- _GIVEN PROBLEM_: Render these lines as a numbered list, omitting blank lines. Apply this to all of the entries that follow.

[Start SOURCE MATERIAL]

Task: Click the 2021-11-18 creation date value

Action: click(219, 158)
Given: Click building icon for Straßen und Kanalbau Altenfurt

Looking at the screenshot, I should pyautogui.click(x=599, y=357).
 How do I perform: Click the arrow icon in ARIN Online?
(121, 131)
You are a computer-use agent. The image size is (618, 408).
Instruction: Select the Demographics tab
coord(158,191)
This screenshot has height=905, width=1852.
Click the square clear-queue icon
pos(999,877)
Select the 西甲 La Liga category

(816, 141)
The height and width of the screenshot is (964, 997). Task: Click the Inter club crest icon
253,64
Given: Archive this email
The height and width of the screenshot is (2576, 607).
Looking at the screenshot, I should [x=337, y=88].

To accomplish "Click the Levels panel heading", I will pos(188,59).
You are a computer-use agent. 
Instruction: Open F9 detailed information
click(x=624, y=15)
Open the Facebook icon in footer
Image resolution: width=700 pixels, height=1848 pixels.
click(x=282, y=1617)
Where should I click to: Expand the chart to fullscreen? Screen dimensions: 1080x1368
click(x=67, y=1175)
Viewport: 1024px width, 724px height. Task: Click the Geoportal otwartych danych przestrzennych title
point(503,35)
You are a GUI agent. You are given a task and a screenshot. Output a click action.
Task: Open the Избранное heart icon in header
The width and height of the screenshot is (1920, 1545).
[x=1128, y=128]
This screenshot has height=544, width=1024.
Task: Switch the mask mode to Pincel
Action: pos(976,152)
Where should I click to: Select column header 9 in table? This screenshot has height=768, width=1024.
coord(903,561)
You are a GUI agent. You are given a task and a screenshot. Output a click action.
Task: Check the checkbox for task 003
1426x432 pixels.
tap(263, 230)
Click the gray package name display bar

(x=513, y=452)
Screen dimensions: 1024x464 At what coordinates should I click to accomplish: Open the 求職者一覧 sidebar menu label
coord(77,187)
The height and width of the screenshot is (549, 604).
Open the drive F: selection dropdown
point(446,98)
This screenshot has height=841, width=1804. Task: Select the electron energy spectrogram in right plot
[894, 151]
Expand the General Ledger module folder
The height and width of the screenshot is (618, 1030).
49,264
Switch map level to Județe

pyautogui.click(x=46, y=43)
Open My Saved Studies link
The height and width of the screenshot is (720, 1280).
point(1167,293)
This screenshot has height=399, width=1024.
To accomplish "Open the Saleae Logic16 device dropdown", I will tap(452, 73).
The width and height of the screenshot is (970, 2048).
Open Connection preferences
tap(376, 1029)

[End SOURCE MATERIAL]

- _RESULT OF THE TASK_:
1. Task: Click the 2021-11-18 creation date value
2. Action: click(219, 158)
3. Given: Click building icon for Straßen und Kanalbau Altenfurt
4. Looking at the screenshot, I should pyautogui.click(x=599, y=357).
5.  How do I perform: Click the arrow icon in ARIN Online?
6. (121, 131)
7. You are a computer-use agent. The image size is (618, 408).
8. Instruction: Select the Demographics tab
9. coord(158,191)
10. This screenshot has height=905, width=1852.
11. Click the square clear-queue icon
12. pos(999,877)
13. Select the 西甲 La Liga category
14. (816, 141)
15. The height and width of the screenshot is (964, 997). Task: Click the Inter club crest icon
16. 253,64
17. Given: Archive this email
18. The height and width of the screenshot is (2576, 607).
19. Looking at the screenshot, I should [x=337, y=88].
20. To accomplish "Click the Levels panel heading", I will pos(188,59).
21. You are a computer-use agent. 
22. Instruction: Open F9 detailed information
23. click(x=624, y=15)
24. Open the Facebook icon in footer
25. Image resolution: width=700 pixels, height=1848 pixels.
26. click(x=282, y=1617)
27. Where should I click to: Expand the chart to fullscreen? Screen dimensions: 1080x1368
28. click(x=67, y=1175)
29. Viewport: 1024px width, 724px height. Task: Click the Geoportal otwartych danych przestrzennych title
30. point(503,35)
31. You are a GUI agent. You are given a task and a screenshot. Output a click action.
32. Task: Open the Избранное heart icon in header
33. The width and height of the screenshot is (1920, 1545).
34. [x=1128, y=128]
35. This screenshot has height=544, width=1024.
36. Task: Switch the mask mode to Pincel
37. Action: pos(976,152)
38. Where should I click to: Select column header 9 in table? This screenshot has height=768, width=1024.
39. coord(903,561)
40. You are a GUI agent. You are given a task and a screenshot. Output a click action.
41. Task: Check the checkbox for task 003
42. 1426x432 pixels.
43. tap(263, 230)
44. Click the gray package name display bar
45. (x=513, y=452)
46. Screen dimensions: 1024x464 At what coordinates should I click to accomplish: Open the 求職者一覧 sidebar menu label
47. coord(77,187)
48. The height and width of the screenshot is (549, 604).
49. Open the drive F: selection dropdown
50. point(446,98)
51. This screenshot has height=841, width=1804. Task: Select the electron energy spectrogram in right plot
52. [894, 151]
53. Expand the General Ledger module folder
54. The height and width of the screenshot is (618, 1030).
55. 49,264
56. Switch map level to Județe
57. pyautogui.click(x=46, y=43)
58. Open My Saved Studies link
59. The height and width of the screenshot is (720, 1280).
60. point(1167,293)
61. This screenshot has height=399, width=1024.
62. To accomplish "Open the Saleae Logic16 device dropdown", I will tap(452, 73).
63. The width and height of the screenshot is (970, 2048).
64. Open Connection preferences
65. tap(376, 1029)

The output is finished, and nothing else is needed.